Fino a pochi giorni fa il PDL era chiaramente orientato verso le elezioni anticipate. Dopo la dichiarazione di Bossi, disponibile a sfiduciare il Governo pur di andare al voto, la posizione di Berlusconi è cambiata, richiamandosi «al dovere di governare» e «al senso della responsabilità». Il premier ha sminuito la portata dell’uscita leghista affermando sia «una delle sue solite tirate, per dare un segnale di forza al suo popolo e mobilitarlo».
Gli sherpa continuano febbrilmente il loro andirivieni, le lusinghe verso i deputati degli schieramenti avversi non si fermano, la mediazione per far digerire Casini a Bossi rimbalza sui quotidiani, ma tutto questo sarebbe solo la cortina fumogena.

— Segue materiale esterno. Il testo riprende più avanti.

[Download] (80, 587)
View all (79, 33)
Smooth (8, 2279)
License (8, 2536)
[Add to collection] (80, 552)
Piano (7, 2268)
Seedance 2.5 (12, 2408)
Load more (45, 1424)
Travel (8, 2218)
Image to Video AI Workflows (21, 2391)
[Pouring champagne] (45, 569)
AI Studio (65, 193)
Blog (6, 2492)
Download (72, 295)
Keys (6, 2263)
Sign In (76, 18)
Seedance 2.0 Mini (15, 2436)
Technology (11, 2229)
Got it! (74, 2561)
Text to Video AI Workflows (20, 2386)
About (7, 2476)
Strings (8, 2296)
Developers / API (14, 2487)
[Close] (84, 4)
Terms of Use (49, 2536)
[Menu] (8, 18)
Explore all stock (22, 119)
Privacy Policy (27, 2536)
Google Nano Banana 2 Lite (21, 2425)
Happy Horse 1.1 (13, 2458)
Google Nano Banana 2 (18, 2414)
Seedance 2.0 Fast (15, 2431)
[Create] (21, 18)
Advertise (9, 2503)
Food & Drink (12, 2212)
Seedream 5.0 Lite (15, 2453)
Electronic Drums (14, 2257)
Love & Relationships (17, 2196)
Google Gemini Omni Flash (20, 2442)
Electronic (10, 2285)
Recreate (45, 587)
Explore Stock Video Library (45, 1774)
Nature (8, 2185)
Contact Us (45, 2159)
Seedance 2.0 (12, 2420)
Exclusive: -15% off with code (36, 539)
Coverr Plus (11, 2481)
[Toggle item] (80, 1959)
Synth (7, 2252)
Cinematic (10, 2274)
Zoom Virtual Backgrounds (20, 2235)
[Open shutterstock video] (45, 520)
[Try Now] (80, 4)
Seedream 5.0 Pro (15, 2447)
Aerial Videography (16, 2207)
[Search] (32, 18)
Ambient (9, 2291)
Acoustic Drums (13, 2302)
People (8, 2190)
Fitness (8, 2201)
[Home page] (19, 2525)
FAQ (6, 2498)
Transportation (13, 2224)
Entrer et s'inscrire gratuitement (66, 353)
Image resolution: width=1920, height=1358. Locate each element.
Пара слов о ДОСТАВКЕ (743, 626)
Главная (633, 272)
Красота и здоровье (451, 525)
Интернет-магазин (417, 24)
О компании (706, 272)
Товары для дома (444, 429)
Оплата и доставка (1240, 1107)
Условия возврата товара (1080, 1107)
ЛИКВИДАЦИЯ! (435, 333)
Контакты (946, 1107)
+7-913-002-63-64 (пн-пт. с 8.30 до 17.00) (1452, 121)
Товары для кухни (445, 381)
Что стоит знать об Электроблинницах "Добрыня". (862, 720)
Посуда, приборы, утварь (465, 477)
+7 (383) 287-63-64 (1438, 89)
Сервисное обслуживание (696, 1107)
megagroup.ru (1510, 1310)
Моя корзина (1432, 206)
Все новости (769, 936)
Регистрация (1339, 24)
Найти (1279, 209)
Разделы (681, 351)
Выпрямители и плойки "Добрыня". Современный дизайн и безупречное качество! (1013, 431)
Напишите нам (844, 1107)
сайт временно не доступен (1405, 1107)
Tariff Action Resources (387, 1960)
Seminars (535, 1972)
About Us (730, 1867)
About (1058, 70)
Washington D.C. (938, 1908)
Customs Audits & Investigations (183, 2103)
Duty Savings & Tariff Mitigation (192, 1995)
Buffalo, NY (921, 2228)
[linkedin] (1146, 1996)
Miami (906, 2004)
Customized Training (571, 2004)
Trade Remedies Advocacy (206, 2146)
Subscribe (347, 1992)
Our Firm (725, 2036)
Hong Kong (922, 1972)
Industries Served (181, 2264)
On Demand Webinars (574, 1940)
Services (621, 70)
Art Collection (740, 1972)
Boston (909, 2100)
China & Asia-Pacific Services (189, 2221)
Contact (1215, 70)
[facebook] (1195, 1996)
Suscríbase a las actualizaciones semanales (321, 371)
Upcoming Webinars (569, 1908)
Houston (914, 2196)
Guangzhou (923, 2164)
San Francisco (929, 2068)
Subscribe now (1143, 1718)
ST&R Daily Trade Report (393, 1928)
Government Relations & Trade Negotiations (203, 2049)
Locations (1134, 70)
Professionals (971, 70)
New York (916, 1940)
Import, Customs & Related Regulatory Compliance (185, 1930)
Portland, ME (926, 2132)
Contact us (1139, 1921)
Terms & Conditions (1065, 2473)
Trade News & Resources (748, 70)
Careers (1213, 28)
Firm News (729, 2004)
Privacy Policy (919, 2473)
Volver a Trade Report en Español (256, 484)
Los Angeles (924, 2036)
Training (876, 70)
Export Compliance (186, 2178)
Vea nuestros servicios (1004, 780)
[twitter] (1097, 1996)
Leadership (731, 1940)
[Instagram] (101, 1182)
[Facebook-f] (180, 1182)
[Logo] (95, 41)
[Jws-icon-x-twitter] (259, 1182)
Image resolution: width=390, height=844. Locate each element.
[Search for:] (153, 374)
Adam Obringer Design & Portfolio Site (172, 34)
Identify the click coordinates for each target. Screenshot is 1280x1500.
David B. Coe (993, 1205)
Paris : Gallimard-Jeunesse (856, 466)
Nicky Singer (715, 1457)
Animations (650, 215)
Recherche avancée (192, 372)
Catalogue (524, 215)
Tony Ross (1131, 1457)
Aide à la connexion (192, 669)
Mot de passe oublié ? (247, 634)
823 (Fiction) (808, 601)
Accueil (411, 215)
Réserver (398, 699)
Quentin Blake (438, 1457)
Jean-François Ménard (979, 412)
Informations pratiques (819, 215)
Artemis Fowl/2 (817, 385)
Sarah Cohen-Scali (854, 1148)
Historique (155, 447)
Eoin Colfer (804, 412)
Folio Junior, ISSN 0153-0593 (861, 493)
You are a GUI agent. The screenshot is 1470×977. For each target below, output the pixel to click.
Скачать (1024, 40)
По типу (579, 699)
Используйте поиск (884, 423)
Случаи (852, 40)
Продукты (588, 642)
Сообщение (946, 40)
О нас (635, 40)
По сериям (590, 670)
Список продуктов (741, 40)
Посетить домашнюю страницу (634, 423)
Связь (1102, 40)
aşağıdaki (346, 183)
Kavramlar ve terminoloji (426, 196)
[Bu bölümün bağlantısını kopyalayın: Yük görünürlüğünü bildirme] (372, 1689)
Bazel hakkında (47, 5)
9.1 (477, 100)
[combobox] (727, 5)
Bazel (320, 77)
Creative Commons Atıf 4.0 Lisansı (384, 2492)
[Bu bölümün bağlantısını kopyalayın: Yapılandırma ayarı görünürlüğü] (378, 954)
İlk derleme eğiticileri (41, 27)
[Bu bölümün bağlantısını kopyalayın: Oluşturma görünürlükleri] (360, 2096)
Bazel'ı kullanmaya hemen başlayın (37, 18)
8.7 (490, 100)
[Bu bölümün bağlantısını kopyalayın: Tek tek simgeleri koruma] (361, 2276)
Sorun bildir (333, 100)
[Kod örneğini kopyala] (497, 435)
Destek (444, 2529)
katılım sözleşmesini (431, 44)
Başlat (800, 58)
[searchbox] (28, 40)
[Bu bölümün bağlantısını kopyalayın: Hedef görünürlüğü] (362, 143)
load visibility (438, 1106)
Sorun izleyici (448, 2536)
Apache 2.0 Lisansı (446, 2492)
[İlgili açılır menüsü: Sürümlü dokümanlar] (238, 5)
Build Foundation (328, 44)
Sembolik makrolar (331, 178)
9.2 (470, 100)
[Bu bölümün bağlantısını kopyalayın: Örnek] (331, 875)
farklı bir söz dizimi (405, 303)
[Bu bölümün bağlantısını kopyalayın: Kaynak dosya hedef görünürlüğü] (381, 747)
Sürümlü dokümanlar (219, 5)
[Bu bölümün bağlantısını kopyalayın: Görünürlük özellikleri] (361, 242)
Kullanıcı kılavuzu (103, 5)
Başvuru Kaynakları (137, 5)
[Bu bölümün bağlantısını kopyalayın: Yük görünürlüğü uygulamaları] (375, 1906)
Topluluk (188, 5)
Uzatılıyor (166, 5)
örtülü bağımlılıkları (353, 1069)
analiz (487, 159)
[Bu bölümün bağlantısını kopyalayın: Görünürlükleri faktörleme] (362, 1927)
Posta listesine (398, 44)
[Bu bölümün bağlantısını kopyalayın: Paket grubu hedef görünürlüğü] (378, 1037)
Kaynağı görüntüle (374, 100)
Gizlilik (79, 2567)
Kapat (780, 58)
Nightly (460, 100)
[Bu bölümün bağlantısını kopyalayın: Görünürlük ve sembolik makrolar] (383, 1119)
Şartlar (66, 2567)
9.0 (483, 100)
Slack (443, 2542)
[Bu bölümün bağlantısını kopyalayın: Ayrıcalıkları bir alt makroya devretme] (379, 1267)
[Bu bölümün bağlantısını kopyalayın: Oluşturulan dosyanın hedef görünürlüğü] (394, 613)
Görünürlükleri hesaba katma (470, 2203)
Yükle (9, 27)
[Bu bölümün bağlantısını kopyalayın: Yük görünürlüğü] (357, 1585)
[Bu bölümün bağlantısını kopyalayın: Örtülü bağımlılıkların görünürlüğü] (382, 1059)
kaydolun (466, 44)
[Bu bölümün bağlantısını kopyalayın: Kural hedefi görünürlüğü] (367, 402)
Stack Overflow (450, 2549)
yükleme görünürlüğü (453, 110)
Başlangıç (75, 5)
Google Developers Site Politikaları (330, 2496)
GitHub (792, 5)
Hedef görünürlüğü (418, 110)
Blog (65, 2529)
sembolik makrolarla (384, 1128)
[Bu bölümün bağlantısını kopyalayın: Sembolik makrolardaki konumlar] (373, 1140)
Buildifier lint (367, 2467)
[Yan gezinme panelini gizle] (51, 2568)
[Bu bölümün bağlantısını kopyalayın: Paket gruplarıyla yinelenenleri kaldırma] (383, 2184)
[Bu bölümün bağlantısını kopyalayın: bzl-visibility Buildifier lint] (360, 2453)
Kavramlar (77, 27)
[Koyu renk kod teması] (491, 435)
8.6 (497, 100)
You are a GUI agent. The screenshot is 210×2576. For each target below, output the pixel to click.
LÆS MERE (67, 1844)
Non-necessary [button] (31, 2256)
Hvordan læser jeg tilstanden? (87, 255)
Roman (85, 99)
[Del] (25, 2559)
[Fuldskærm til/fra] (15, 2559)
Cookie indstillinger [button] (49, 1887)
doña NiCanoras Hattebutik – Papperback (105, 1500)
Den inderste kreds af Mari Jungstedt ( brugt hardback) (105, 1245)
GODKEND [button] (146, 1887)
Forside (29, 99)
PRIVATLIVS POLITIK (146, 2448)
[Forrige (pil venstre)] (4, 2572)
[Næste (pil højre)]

Voci ben informate sussurrano la Lega non scherzi, non solo, ma che Berlusconi sarebbe pure d’accordo. Un patto di autoaffondamento, dove la Lega si accollerebbe l’onere di rimanere con il cerino in mano. Forte di numeri lusinghieri accreditati da tutti i sondaggisti, probabilmente non soffrirebbe molto l’essere indicata come la forza responsabile della caduta del Governo. La sua base elettorale non solo non la penalizzerebbe, ma non attende altro. Nell’area leghista è ben chiaro chi ha minato la governabilità: l’odiato Fini. A ben vedere neanche il PDL avrebbe nulla da guadagnare a continuare a tenere in piedi un Governo che dovrebbe negoziare ogni decisione con i fuoriusciti. Ma è in una situazione più delicata, obiettivamente più debole della Lega, proprio per il logoramento sfiancante di Fini. Essere, per il PDL, la forza che provocherebbe le elezioni potrebbe danneggiarlo alle urne molto più che la Lega, favorendo contemporaneamente Fini.
Riuscire a portare adesso al voto il Paese sarebbe, per l’asse Lega-PDL, un grande vantaggio. Fini dovrebbe appena mettersi in pista con un partito, il PD sembra ancora in letargo, con le primarie ancora da fare e non è dato a sapere a che punto siano gli accordi per la costituzione di una forza di centro. Sull’altro piatto della bilancia aleggia però il rischio di un governo tecnico con l’obiettivo di riformare la legge elettorale. Forse l’accordo esiste già, un asse Fini-Bersani, certamente con il soccorso di Casini e altri.
La posta in gioco è altissima e comunque Napolitano dovrà dire la sua, ma lo dovrà fare anche la personalità scelta dal Presidente della Repubblica per un eventuale mandato esplorativo, che nella crisi del governo Prodi fu Franco Marini, Presidente del Senato. Incarico oggi ricoperto da Renato Schifani, fedelissimo di Berlusconi.